Текст научной работы на тему «СИНДРОМ МИЛЛЕРА ФИШЕРА, РАЗВИВШИЙСЯ ПОСЛЕ ПЕРЕНЕСЕННОЙ ИНФЕКЦИИ COVID-19 (КЛИНИЧЕСКИЙ СЛУЧАЙ)»

_J DOI: 10.17650/2222-8721-2021-11-2-56-60

Синдром Миллера Фишера, развившийся после перенесенной инфекции COVID-19 (клинический случай)

В.А. Малько, П.В. Климов, М.П. Топузова, И.В. Яруш, К.В. Симаков, Т.М. Алексеева

ФГБУ«Национальный медицинский исследовательский центр им. B.A. Алмaзoвa» Минздрава России; Россия, 197341 Санкт-Петербург, ул. Аккуратова, 2

Контакты: Мария Петровна Топузова topuzova_ [email protected]

Синдром Миллера Фишера - одна из форм синдрома Гийена-Барре, характеризующаяся клинической триадой, которая включает офтальмоплегию, атаксию и арефлексию, с возможным присоединением умеренно выраженного периферического тетрапареза. В течение года, прошедшего с момента начала пандемии новой коронавирусной инфекции COVID-19, в международных публикациях представлены немногочисленные случаи синдрома Миллера Фишера, развившегося у пациентов в разные сроки после перенесенной инфекции COVID-19 - от 3-5 дней до 3 нед. В статье представлено описание клинического случая синдрома Миллера Фишера, который возник у мужчины 34 лет через 21 день после перенесенной инфекции COVID-19. Клинические проявления синдрома Миллера Фишера были типичными и включали диплопию, арефлексию и атаксию. В начале заболевания был преходящий эпизод нарушения речи в виде легкой дизартрии. Глазодвигательные нарушения преобладали в клинической картине над другими составляющими классической триады. На фоне лечения человеческим иммуноглобулином G произошел полный регресс симптомов.

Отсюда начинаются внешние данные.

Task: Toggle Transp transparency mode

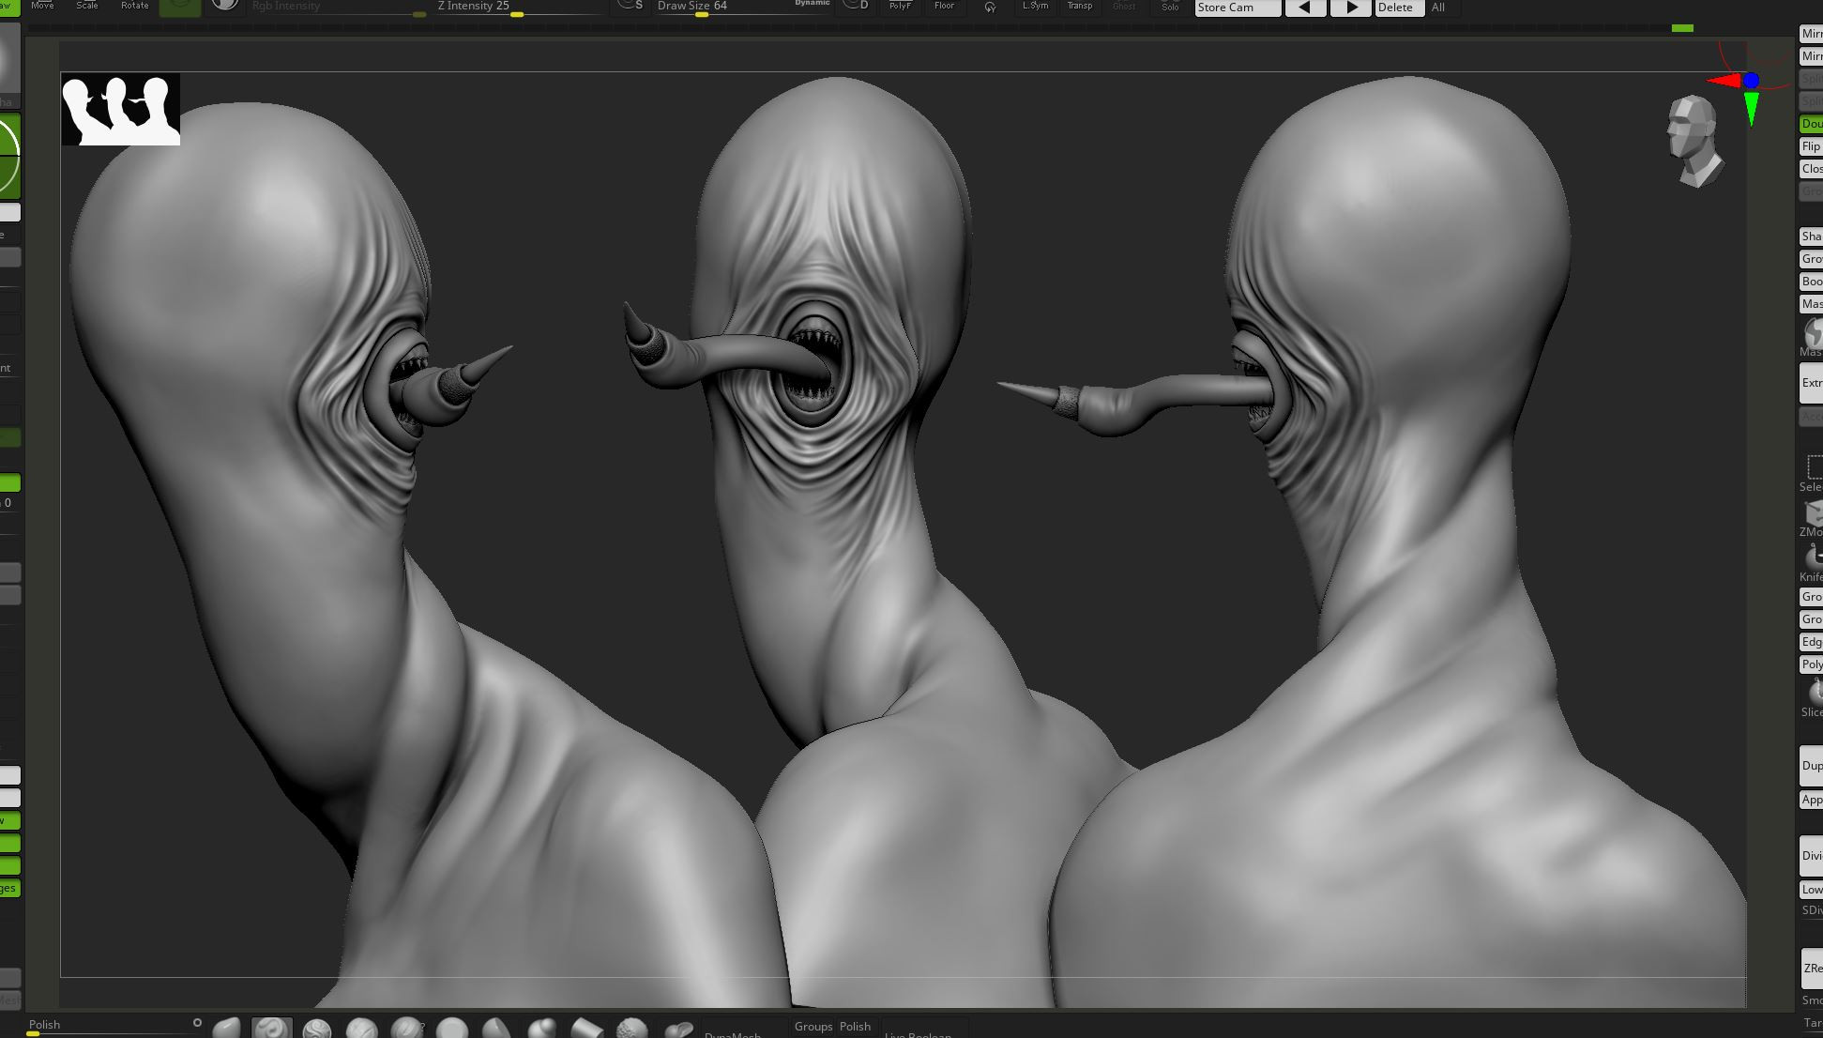Action: (x=1079, y=6)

Данное описание синдрома Миллера Фишера, развившегося после перенесенной инфекции COVID-19, является первым в России. Представленный случай демонстрирует способность вируса SARS-CoV-2 индуцировать развитие аутоиммунного заболевания. Практическим врачам необходимо учитывать возможность развития синдрома Миллера Фишера в случае острого возникновения диплопии, атаксии и арефлексии у пациентов после перенесенной инфекции COVID-19.

Ключевые слова: клинический случай, синдром Миллера Фишера, COVID-19, SARS-CoV-2, посткоронавирусный, диплопия, демиелинизация

Для цитирования: Малько В. А., Климов П.В., Топузова М. П. и др. Синдром Миллера Фишера, развившийся после перенесенной инфекции COVID-19 (клинический случай). Нервно-мышечные болезни 2021;11(2):56-60. Э01: 10.17650/2222-8721-2021-11-2-56-60.

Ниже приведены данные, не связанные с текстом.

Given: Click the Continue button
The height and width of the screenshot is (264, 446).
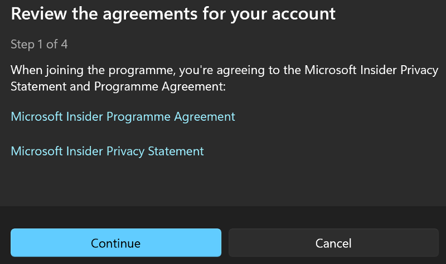Looking at the screenshot, I should [116, 243].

Miller Fisher syndrome developed after a previous COVID-19 infection (case report)

V.A. Malko, P. V. Klimov, M.P. Topuzova, I. V. Yarush, K. V. Simakov, T.M. Alekseeva

Almazov National Medical Research Centre; 2 Akkuratov St., Saint Petersburg 197341, Russia

Contacts: Maria Petrovna Topuzova topuzova_ [email protected]

Miller Fisher syndrome is one of the forms of Guillain-Barre syndrome, characterized by a clinical triad that includes ophthalmoplegia, ataxia and areflexia, with the possible addition of moderate peripheral tetraparesis. During the year that has passed since the start of the pandemic of the new coronavirus infection COVID-19, international publications have presented a few cases of Miller Fisher syndrome, which developed in patients at different times after the COVID-19 infection - from 3-5 days to 3 weeks. The article presents a description of a clinical case of Miller Fisher syndrome, which occurred with 34-year-old man 21 days after the COVID-19 infection. The clinical manifestations of Miller Fisher syndrome were typical and included diplopia, areflexia, and ataxia. At the beginning of the disease, there was a transient episode of speech impairment in the form of mild dysarthria. Oculomotor disorders predominated in the clinical picture over other components of the classical triad. On the background of treatment with human immunoglobulin G, there was a complete regression of symptoms.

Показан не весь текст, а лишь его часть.